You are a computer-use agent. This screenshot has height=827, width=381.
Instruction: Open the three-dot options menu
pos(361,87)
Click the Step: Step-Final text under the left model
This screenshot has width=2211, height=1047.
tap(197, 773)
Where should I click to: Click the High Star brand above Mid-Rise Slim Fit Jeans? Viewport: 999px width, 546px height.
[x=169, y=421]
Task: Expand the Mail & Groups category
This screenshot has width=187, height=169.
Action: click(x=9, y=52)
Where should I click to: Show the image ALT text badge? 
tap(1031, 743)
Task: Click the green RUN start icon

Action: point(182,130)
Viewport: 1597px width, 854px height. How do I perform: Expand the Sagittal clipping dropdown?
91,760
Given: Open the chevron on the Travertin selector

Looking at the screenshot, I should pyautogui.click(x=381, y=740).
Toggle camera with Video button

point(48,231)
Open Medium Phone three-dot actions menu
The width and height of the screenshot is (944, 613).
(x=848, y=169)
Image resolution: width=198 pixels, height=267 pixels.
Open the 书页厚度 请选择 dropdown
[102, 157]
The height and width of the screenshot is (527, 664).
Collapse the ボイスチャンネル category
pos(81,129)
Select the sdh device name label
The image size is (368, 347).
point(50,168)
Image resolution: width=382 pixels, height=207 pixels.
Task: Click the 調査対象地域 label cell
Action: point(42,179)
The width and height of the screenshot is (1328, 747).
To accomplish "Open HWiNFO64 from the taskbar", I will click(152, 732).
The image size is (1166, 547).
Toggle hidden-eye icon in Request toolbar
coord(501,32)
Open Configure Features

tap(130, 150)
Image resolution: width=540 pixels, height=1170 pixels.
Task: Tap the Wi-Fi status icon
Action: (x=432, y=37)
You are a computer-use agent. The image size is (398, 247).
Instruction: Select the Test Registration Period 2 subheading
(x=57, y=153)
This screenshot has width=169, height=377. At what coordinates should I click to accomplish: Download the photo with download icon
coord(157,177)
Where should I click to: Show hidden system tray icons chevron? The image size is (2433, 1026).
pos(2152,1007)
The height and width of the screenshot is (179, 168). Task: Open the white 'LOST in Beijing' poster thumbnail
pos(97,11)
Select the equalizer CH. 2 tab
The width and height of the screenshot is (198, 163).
##########
EXERCISE BRIEF
Retype every line of the listing above exactly as it appears.

FINISHED ANSWER
You are a computer-use agent. This screenshot has height=827, width=381.
Instruction: Open the three-dot options menu
pos(361,87)
Click the Step: Step-Final text under the left model
This screenshot has width=2211, height=1047.
tap(197, 773)
Where should I click to: Click the High Star brand above Mid-Rise Slim Fit Jeans? Viewport: 999px width, 546px height.
[x=169, y=421]
Task: Expand the Mail & Groups category
This screenshot has width=187, height=169.
Action: click(x=9, y=52)
Where should I click to: Show the image ALT text badge? 
tap(1031, 743)
Task: Click the green RUN start icon

Action: point(182,130)
Viewport: 1597px width, 854px height. How do I perform: Expand the Sagittal clipping dropdown?
91,760
Given: Open the chevron on the Travertin selector

Looking at the screenshot, I should pyautogui.click(x=381, y=740).
Toggle camera with Video button

point(48,231)
Open Medium Phone three-dot actions menu
The width and height of the screenshot is (944, 613).
(x=848, y=169)
Image resolution: width=198 pixels, height=267 pixels.
Open the 书页厚度 请选择 dropdown
[102, 157]
The height and width of the screenshot is (527, 664).
Collapse the ボイスチャンネル category
pos(81,129)
Select the sdh device name label
The image size is (368, 347).
point(50,168)
Image resolution: width=382 pixels, height=207 pixels.
Task: Click the 調査対象地域 label cell
Action: point(42,179)
The width and height of the screenshot is (1328, 747).
To accomplish "Open HWiNFO64 from the taskbar", I will click(152, 732).
The image size is (1166, 547).
Toggle hidden-eye icon in Request toolbar
coord(501,32)
Open Configure Features

tap(130, 150)
Image resolution: width=540 pixels, height=1170 pixels.
Task: Tap the Wi-Fi status icon
Action: (x=432, y=37)
You are a computer-use agent. The image size is (398, 247).
Instruction: Select the Test Registration Period 2 subheading
(x=57, y=153)
This screenshot has width=169, height=377. At what coordinates should I click to accomplish: Download the photo with download icon
coord(157,177)
Where should I click to: Show hidden system tray icons chevron? The image size is (2433, 1026).
pos(2152,1007)
The height and width of the screenshot is (179, 168). Task: Open the white 'LOST in Beijing' poster thumbnail
pos(97,11)
Select the equalizer CH. 2 tab
The width and height of the screenshot is (198, 163).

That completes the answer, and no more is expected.